Short problem
Convert the lines below into a two-column CSV with the columns request and answer, one row per request, putting each request's text and its answer in a single quoted field and replacing line breaks with spaces. Leave the pictures out.

━━━━━ Stored rows

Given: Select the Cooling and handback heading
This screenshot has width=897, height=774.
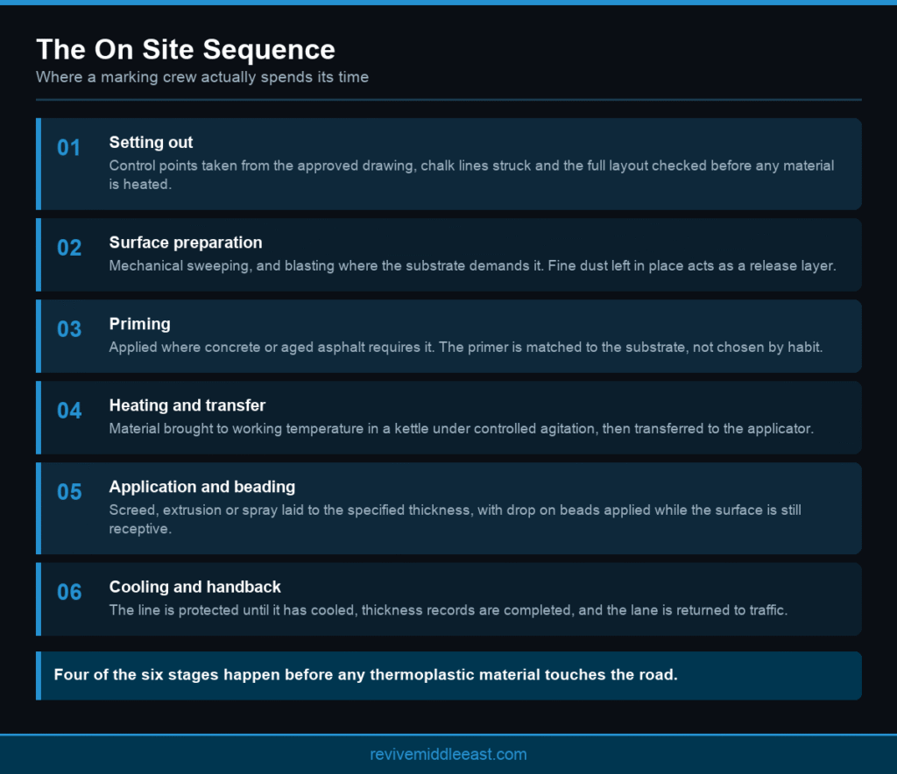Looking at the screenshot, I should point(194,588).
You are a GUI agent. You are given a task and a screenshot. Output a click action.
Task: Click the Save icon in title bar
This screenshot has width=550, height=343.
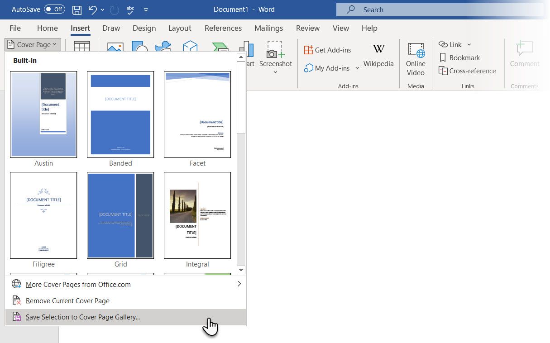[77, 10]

━━━━━━━━━━

Reply to the exercise
request,answer
"Given: Select the Cooling and handback heading This screenshot has width=897, height=774.","Looking at the screenshot, I should point(194,588)."
"You are a GUI agent. You are given a task and a screenshot. Output a click action. Task: Click the Save icon in title bar This screenshot has width=550, height=343.","[77, 10]"